FEMALE_FURIES_Cv1_GeradsFemale Furies #1 (DC Comics)

After making a brief appearance in Tom King and Mitch Gerads’ Mister Miracle miniseries, the Female Furies of Apokolips get their very own miniseries from Cecil Castellucci and artist Adriano Mello. But instead of an ass-kicking adventure starring Granny Goodness’ powerhouse team, Female Furies instead flashes back to the early days of the Furies, and their attempt to be seen as a legitimate part of Darkseid’s forces.

Flashing back and forth between Granny Goodness’ time as a new general for Darkseid and her time training the Furies, much of this first issue is largely an origin story for the group. Naturally that won’t be as enticing for comic fans who know about the Furies, but Casellucci’s script makes some pretty strong comparisons to the Furies and Granny’s struggles to be seen as equals that have a lot in common with what’s going on in our world as well. Unfortunately, Castellucci’s script doesn’t do a great job of balancing that part of the story with the rest of the book, making for a frustratingly uneven first issue. Castellucci tries to cover a lot of ground in the 22 pages that fill up this book, which means that the emotional moments he’s going for, while effective, don’t have quite the impact that they should.

Adriano Mello’s art is a fantastic throwback to Jack Kirby’s classic Fourth World books, and that’s not even taking into account the artist mimicking the king’s style for the Granny Goodness flashbacks. Mello’s strong character work and fluid sense of motion make for a pretty great combination for this series, and makes for a comic that has art that can seemingly do it all. At times I almost thought I was looking at recreated Kirby pages.
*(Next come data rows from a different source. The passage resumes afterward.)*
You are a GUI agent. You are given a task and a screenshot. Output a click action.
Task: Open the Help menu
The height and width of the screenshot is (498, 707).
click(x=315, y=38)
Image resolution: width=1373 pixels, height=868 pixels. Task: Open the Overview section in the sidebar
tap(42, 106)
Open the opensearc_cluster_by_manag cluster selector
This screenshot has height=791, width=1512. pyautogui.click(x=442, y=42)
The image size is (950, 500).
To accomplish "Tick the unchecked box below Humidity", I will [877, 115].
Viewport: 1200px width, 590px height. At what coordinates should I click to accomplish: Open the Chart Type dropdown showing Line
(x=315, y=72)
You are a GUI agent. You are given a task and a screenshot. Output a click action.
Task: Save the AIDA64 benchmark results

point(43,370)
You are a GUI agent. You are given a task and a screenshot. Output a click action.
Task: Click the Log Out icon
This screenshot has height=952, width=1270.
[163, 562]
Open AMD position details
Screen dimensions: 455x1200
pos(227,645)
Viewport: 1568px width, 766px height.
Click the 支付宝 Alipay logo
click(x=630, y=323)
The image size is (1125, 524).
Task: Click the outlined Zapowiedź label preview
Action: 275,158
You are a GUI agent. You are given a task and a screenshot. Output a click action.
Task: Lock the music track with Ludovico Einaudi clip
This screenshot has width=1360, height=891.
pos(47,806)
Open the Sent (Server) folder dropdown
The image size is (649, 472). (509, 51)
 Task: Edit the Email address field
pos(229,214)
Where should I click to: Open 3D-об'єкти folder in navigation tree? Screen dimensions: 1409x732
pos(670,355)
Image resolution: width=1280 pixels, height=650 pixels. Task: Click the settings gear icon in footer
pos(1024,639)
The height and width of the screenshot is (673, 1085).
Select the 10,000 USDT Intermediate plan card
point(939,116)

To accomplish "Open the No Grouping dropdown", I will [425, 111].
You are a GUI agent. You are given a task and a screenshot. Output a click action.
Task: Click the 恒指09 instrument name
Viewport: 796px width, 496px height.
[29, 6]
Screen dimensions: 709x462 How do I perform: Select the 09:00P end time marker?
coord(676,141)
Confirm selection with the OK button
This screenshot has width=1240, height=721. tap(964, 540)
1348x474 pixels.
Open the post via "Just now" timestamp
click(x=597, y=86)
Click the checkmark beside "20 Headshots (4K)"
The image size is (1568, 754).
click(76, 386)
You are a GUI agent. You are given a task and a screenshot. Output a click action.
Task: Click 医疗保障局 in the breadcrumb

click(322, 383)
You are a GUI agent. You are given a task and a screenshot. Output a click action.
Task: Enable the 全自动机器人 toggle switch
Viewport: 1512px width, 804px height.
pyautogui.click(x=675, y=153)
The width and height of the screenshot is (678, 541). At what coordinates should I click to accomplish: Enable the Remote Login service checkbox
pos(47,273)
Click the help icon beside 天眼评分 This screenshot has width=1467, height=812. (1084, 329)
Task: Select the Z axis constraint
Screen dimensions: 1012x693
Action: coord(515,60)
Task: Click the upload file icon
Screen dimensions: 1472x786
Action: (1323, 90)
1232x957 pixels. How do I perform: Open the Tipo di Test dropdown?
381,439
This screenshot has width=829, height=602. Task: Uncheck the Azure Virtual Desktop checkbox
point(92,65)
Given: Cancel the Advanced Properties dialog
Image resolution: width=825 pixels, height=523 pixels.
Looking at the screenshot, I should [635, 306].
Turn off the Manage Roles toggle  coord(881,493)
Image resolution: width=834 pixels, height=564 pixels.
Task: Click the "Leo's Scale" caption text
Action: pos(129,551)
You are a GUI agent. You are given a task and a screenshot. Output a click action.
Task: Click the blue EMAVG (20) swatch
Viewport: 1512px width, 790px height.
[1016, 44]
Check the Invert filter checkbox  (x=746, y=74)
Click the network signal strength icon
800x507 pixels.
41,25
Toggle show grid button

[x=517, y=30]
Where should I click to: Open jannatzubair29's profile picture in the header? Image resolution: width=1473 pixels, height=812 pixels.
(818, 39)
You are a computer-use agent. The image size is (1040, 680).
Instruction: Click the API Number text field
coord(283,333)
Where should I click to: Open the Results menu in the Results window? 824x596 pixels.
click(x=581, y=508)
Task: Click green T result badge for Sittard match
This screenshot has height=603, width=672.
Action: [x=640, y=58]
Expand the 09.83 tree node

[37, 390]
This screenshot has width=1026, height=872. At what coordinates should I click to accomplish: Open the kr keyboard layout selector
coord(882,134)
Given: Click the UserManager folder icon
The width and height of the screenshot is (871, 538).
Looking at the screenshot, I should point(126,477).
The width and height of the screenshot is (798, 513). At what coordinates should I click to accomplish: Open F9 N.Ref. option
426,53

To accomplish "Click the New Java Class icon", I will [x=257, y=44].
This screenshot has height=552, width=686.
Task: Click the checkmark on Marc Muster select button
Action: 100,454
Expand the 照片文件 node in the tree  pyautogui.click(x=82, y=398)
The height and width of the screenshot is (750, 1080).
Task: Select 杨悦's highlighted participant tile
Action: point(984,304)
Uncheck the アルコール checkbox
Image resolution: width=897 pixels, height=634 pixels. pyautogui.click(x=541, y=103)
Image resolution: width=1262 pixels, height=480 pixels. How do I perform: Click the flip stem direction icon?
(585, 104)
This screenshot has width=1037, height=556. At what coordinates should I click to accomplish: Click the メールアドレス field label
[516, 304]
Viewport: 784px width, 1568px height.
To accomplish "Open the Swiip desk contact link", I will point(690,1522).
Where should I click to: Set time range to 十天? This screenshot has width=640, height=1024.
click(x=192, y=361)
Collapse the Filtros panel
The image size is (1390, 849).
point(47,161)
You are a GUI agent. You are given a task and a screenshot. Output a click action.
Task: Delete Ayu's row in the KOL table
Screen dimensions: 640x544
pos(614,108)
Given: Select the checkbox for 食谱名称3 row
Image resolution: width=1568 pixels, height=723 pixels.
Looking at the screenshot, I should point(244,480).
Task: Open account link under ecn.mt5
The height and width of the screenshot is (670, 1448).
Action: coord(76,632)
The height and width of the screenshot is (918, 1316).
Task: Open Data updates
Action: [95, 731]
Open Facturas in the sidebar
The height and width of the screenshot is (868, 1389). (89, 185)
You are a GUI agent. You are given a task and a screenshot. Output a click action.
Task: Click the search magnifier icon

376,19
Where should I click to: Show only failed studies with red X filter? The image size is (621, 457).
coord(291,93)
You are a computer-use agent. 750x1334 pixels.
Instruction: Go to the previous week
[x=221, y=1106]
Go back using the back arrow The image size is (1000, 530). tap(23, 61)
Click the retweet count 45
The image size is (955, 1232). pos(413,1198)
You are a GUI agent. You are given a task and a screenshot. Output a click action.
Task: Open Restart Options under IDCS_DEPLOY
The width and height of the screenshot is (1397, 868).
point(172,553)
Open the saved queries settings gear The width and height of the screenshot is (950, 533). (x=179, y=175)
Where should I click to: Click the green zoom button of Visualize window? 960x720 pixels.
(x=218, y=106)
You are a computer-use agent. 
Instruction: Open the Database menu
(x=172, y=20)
While Female Furies isn’t quite the follow up to Mister Miracle that DC is hyping it up to be, it’s still a pretty good debut issue with a surprisingly pointed message. That message gets a little lost when the script is adding on a bunch of new aspects to the story, but if the other issues can focus in more on the message, than Female Furies could make a pretty sizable impact on the comic industry.